= Harry Sharp (cricketer) =

English cricketer, coach, and scorer

Harry Philip Hugh Sharp (6 October 1917 – 15 January 1995) was an English cricketer, cricket coach and scorer.

Harry Sharp was born in Kentish Town and played for London Schools. He was spotted by Jack Durston while practising at the Middlesex Indoor School at Acton. Seconded to Marylebone Cricket Club (MCC), his duties included rolling the wicket.
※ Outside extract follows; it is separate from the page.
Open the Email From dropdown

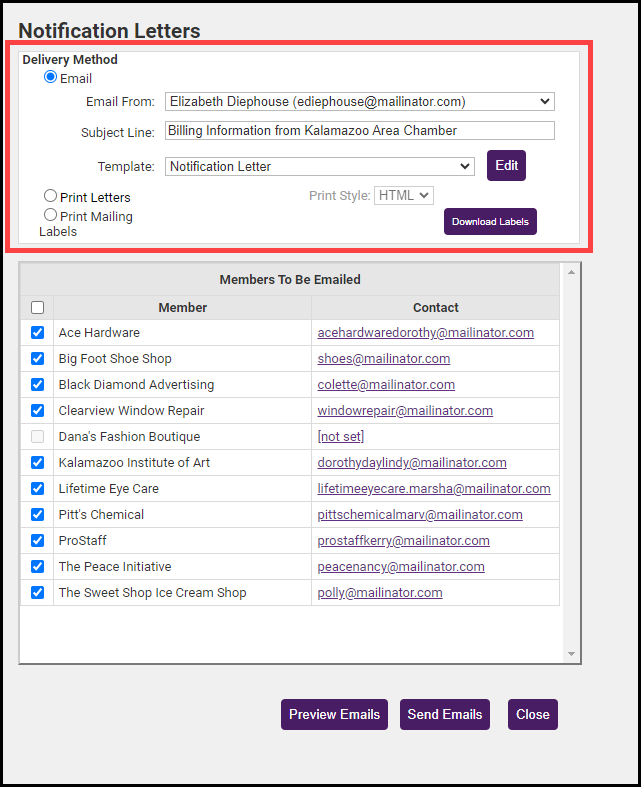tap(359, 101)
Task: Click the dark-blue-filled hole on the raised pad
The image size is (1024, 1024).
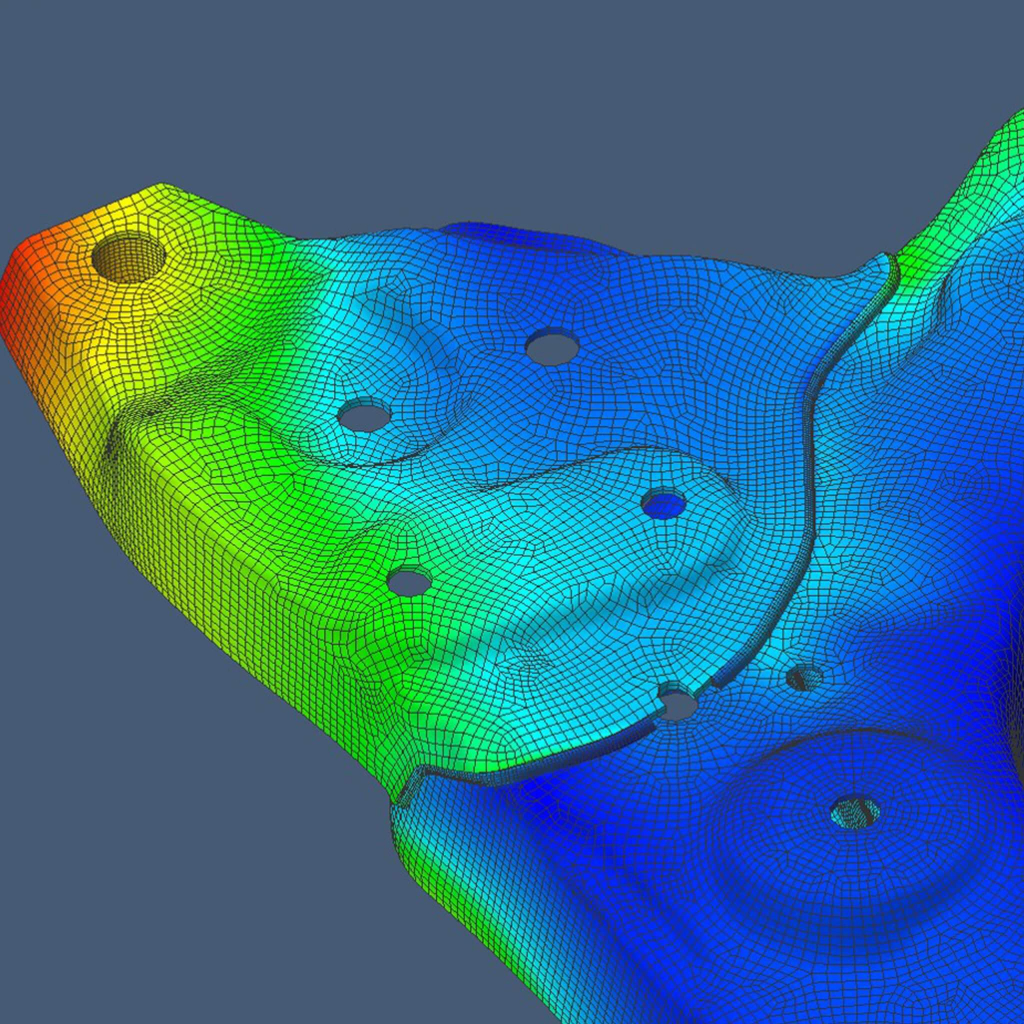Action: tap(664, 503)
He joined Middlesex County Cricket Club in 1934 and made his 1st XI debut in 1946. He played in 162 first-class matches as a right-handed batsman before his retirement in 1955. He scored 6,141 runs at an average of 25.80, with 9 hundreds and 30 fifties. He took 59 catches and 50 wickets with his off-spin at an average of 32.56, with a personal best of 5/52. He was awarded his county cap in 1948. His best season was in 1953, when he scored 1,564 runs. He was awarded a joint benefit with Alec Thompson by Middlesex in 1955 and a joint testimonial by MCC with Len Muncer in 1971.

He served as an Able Seaman with the Eastern Front in the Indian Ocean, during the Second World War, but saw little action. Despite this, he gained the nickname of 'Admiral', which remained with him for the rest of his life. He played in several matches, while docked at Durban.

He joined the MCC coaching staff in 1956 and also umpired several first-class matches. He became MCC's Assistant Head Coach and he succeeded Jim Sims as the Middlesex scorer in 1973.
He retired at the age of 75 and died suddenly in Enfield, Middlesex in 1995.